Penulis: Taufiq Syarifudin | Editor: Agus Wahyu
Ketekunan dan kerja keras merupakan barang yang mahal dimiliki oleh seseorang, begitu pula dengan tekad yang kuat untuk memiliki sesuatu. Sebagian kerja keras kadang harus pupus di tengah jalan karena rintangan hidup dirasa lebih berat.
NAMUN tidak bagi Wahyana, wasit bulu tangkis yang belakangan ini semakin dikenal publik setelah dirinya memimpin laga final tunggal putri di Olimpiade Tokyo 2020. Tak akan ada yang menyangka, proses dipilihnya ia menjadi wasit di Olimpiade Tokyo 2020 telah melalui banyak hal. Seperti seleksi administrasi, kemampuan sampai pengalaman.
"Proses saya jadi wasit di Olimpiade kemarin itu bukan main panjangnya.

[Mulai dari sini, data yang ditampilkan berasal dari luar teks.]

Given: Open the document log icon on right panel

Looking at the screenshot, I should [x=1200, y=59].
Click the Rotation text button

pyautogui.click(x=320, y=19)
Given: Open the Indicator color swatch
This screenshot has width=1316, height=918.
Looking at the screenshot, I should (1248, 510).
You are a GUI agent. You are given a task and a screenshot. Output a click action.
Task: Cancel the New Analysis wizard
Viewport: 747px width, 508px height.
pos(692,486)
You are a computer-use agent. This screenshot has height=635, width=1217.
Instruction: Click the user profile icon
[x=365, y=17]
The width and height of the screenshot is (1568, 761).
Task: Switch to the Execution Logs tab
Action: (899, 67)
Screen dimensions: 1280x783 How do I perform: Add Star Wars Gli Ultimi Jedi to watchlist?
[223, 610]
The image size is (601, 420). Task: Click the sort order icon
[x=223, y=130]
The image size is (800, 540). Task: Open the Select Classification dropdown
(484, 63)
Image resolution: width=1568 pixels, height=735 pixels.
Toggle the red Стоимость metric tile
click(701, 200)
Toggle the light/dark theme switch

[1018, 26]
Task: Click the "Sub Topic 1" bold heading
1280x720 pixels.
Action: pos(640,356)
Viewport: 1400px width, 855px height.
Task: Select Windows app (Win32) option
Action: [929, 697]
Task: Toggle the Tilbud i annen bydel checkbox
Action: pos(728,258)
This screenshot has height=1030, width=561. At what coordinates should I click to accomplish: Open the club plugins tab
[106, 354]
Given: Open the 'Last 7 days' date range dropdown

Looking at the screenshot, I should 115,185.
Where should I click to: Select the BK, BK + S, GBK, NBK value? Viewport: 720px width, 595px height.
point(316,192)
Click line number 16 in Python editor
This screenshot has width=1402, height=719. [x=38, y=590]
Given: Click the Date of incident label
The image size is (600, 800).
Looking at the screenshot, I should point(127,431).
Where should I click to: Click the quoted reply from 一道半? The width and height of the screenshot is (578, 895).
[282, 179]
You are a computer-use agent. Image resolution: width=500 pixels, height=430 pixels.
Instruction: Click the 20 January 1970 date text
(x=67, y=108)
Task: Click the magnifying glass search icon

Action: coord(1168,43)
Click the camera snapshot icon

Seleksi wasit itu sudah dimulai sejak dua tahun ke belakang. Pasti ada ribuah wasit yang diseleksi," katanya, tempo hari.
Lebih jauh ia bercerita, mendekati waktu keberangkatan ke Jepang, Yana, sapaan akrabnya, harus menjalani tes usap rutin agar dirinya bisa berangkat ke ajang olahraga tertinggi dunia itu. "Saya itu sampai swab tes tujuh kali waktu mau berangkat, satu kali saja positif saya betul-betul tidak bisa terbang ke Tokyo," tegasnya.
Syarat tersebut merupakan salah satu permintaan penyelenggara supaya memastikan wasit yang akan menjadi pengadil lapangan di sana, benar-benar negatif Covid-19. Namun, sejatinya syarat tes usap itu hanya lima kali, naik menjadi tujuh kali karena Indonesia menjadi salah satu negara episentrum Covid-19.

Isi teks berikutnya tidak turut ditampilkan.